絵にならぬ写真をめぐる覚書。

mizunowa2016-01-24

去年の今頃出来た本。在庫あり。



「親なき家の片づけ日記 信州坂北にて」
文=島利栄子/写真=柳原一徳/装幀=林哲夫
発行=みずのわ出版/印刷=(株)山田写真製版所/製本=(株)渋谷文泉閣
プリンティングディレクション=高智之(山田写真製版所)

B5変形判角背ハードカバー 191頁 写真90点
ISBN978-4-86426-027-5 C0095 税込定価4,536円(本体4,200円+税336円)

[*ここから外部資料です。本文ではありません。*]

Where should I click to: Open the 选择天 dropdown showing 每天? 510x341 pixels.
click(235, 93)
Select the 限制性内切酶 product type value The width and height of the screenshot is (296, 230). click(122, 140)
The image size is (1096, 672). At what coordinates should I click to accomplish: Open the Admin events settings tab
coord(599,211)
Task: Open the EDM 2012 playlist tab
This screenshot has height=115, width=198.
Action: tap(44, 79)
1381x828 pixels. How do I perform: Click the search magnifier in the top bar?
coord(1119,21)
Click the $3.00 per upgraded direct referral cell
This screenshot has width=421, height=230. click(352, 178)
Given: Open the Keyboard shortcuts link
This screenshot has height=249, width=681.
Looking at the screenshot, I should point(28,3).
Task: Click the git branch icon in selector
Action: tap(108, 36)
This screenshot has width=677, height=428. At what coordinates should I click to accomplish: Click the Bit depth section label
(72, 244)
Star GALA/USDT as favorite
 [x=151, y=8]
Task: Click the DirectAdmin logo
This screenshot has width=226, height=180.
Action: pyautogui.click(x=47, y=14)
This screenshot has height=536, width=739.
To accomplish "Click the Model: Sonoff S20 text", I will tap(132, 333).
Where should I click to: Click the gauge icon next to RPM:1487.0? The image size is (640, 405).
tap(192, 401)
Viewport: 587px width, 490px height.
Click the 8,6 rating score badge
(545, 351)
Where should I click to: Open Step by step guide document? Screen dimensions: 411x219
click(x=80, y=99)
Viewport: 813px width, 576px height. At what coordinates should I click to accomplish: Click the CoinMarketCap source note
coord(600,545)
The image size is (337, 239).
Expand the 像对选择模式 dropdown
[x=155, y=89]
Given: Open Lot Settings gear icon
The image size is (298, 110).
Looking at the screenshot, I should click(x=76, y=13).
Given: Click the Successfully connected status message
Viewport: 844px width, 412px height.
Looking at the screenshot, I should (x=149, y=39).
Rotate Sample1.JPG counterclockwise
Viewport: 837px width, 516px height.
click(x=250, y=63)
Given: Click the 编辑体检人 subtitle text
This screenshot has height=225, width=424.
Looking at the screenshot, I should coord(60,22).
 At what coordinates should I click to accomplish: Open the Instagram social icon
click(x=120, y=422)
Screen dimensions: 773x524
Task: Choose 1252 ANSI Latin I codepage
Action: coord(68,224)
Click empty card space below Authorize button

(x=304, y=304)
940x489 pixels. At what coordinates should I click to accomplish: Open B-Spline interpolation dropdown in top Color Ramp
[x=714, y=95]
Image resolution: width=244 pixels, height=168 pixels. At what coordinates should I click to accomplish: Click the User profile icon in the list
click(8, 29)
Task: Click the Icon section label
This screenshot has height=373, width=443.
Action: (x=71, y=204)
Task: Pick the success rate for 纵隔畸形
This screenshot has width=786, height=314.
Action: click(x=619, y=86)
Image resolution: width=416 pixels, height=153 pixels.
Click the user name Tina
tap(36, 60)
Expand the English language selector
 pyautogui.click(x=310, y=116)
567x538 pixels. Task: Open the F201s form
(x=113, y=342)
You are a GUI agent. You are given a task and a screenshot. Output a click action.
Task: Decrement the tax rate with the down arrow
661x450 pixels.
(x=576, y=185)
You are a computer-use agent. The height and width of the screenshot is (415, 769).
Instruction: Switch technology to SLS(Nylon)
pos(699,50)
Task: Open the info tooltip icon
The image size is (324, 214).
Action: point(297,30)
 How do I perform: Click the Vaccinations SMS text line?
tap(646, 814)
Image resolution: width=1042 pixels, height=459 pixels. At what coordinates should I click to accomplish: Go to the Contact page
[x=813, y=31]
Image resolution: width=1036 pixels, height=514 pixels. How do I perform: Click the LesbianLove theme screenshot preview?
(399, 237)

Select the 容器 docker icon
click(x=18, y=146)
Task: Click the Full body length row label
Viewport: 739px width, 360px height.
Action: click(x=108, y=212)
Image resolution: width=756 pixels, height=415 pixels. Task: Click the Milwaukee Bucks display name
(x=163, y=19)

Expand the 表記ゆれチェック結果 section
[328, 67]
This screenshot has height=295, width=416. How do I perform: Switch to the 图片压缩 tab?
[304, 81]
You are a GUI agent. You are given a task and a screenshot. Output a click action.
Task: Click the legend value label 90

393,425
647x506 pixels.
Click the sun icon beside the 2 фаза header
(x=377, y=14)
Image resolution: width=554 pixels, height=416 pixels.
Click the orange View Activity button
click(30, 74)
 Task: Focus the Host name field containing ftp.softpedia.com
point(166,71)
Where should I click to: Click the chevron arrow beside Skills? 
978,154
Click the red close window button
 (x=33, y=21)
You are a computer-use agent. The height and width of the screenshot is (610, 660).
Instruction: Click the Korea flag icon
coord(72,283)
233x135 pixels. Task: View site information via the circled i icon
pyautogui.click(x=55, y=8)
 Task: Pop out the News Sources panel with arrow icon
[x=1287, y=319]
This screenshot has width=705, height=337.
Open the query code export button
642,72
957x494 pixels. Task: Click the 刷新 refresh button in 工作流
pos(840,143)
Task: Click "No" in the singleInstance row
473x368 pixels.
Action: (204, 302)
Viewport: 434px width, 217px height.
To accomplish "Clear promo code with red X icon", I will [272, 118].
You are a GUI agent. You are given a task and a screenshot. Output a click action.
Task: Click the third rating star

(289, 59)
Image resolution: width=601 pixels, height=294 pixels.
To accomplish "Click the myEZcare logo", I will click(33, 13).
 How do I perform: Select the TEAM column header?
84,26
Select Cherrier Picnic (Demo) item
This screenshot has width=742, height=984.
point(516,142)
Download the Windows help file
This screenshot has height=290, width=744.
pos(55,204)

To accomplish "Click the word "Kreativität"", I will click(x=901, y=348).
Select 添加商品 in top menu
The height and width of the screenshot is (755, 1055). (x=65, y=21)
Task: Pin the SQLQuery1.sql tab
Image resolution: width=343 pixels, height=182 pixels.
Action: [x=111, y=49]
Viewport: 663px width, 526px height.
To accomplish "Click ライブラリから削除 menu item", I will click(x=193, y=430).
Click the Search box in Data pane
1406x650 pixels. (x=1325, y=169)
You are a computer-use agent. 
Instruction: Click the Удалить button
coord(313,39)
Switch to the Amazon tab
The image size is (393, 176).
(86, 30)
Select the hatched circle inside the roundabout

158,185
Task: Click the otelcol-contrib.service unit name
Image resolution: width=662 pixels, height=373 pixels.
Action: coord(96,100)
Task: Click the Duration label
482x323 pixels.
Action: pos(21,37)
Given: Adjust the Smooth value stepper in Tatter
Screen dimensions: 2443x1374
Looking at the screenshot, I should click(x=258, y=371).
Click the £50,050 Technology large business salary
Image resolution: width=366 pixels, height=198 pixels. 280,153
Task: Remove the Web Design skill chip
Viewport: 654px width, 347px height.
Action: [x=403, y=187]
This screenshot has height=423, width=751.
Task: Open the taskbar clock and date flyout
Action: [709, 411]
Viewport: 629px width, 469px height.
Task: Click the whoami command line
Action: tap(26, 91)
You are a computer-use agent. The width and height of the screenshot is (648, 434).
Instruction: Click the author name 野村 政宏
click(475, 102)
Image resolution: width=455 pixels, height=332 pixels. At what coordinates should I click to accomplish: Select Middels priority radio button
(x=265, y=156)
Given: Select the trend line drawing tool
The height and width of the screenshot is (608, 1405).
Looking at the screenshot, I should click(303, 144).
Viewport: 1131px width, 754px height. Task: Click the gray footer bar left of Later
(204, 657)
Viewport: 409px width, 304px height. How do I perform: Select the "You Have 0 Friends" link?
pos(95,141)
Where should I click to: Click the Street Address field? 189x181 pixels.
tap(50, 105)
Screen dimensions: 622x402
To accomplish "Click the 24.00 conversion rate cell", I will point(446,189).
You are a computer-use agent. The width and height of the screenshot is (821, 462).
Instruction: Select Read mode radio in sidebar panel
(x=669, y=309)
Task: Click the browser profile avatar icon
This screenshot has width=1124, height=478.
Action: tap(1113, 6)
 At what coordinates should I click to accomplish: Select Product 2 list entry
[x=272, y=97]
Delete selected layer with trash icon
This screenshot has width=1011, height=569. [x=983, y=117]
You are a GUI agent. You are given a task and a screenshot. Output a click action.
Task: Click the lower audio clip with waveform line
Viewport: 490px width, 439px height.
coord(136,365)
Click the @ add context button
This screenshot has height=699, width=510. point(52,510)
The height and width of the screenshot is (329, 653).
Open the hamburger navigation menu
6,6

本書巻末収録の拙文「絵にならぬ写真をめぐる覚書」より。

この本に収録した写真九十二カットは、平成二十一年(二〇〇九)十一月から二十六年(二〇一四)五月までの四年半にわたって断続的に撮影したおよそ三千五百カットから選び出したものである。日記本文に書かれているとおり、ご両親の遺品を撮ってほしいという島さんからのお声掛けが事の起こり。とりあえずは坂北の地に身を置き、風景もふくめ、撮れるものから撮ってみようということで撮影を始めた。
さて、人工光源に頼らずなるべく自然光で撮りたいときた日には、どうしてもお天気任せになってしまい、時間のロスばかりが多くなる。無駄の多い仕事。無駄ついでに、素人玄人の区別無く上手く撮れてしまうほどによく出来た今日日のデジカメを拒絶し、画質はよいが、大きく重く利便性に欠けるペンタックス67一台で、今はなきコダック・エクタクロームをメインフィルムに据えて撮影を進めた。チャンスを逃せばそれまで、縁のなかったものとしてあきらめる。撮り進めていくなかで、島さんのご両親が使い込んだ遺品もさることながら、その背景としてあるこの地の風光と生活文化、循環する人の営みといったものへと関心が広がっていった。
同郷の先達宮本常一の顰に倣えば、その土地を高いところから見下ろせば、また、田畑のつくり方や作物の出来具合、家や商店の軒先等々を見れば、そこの人々が働き者か否か、誠実か否か、すなわち、よい土地かよくない土地かがわかる。その地を覆う人心というものは、いかに取り繕っても隠しおおせるものではない。私自身、かつて取材の仕事に携わってきた経験からも、拝金主義に染まり誠実に働くことを美徳としない土地、年寄り子供を大切にしない土地、自らの来し方を大切にしない土地、さらに言うなれば、人死ににまつわる記憶を大切にしない土地がどれほどにグロテスクなものであるか、少なからず見聞してきたつもりである。
限界集落耕作放棄、空き家問題等々、地方、就中僻地をとりあげる昨今の報道は暗い話題ばかりが先行する。一極集中都市・東京で、日々大量の資源を消費し、食べ物はおろか水の一滴までもおカネで買う生活をしている人達の目には恐らくそうとしか映らないのであろう。確かに、僻地の現状は危機的だ。この本の背景にもそれはある。だが一方で、僻地ほどしぶといものもない。現状に鑑みて断じて楽観的にはなれないが、かといって悲観的になっても仕方が無い。嘆いたところで、日々の暮らし、季節の移ろいは待ってはくれない。
坂北の村で子供達と鉢合わせると、どの子も元気に挨拶してくれる。運動会の撮影ではいいものを見せてもらった。私がいま住んでいる周防大島でもそうなのだが、大人と子供の信頼関係、むら全体をあげて子供を育むという、その土地がもつ空気感といったものが、子供の挨拶や所作のひとつからもわかる。
そういう土地でつらつら写真を撮る。日常の光景。まったくもってドラマティックではない。すなわち、絵にならない。仕上がった写真全体を改めてチェックしてみる。よくぞまあ、これほどまでにつまらん写真ばっかり撮りためたものだと自分ながら感心する。写真を芸術と考える人たちや、社会の歪みを告発する手段として考える人たち、いわゆるフォトジャーナリズムを志向する人たちの目には、何の価値もない、つまらない写真の塊としか映らないであろう。
この本は、島さんの十年間にわたる「親なき家の片づけ日記」。ご両親亡きあとのおよそ十年の時間と、それに連なる何十年何百年の来し方、そしてこれから先へと連なっていく世代への言伝である。日々の出来事を淡々と綴った日記本文を前にして、写真ごときが声高に何かを叫んではいけない。信州の坂北という小さな村の、つつましくも幸せな暮しの記憶。まったくもって絵にならない写真の束が、土地に刻まれた人々のなりわい、その記憶を呼び覚ます触媒となるのであれば、一介の記録者としてこれにまさる喜びはない。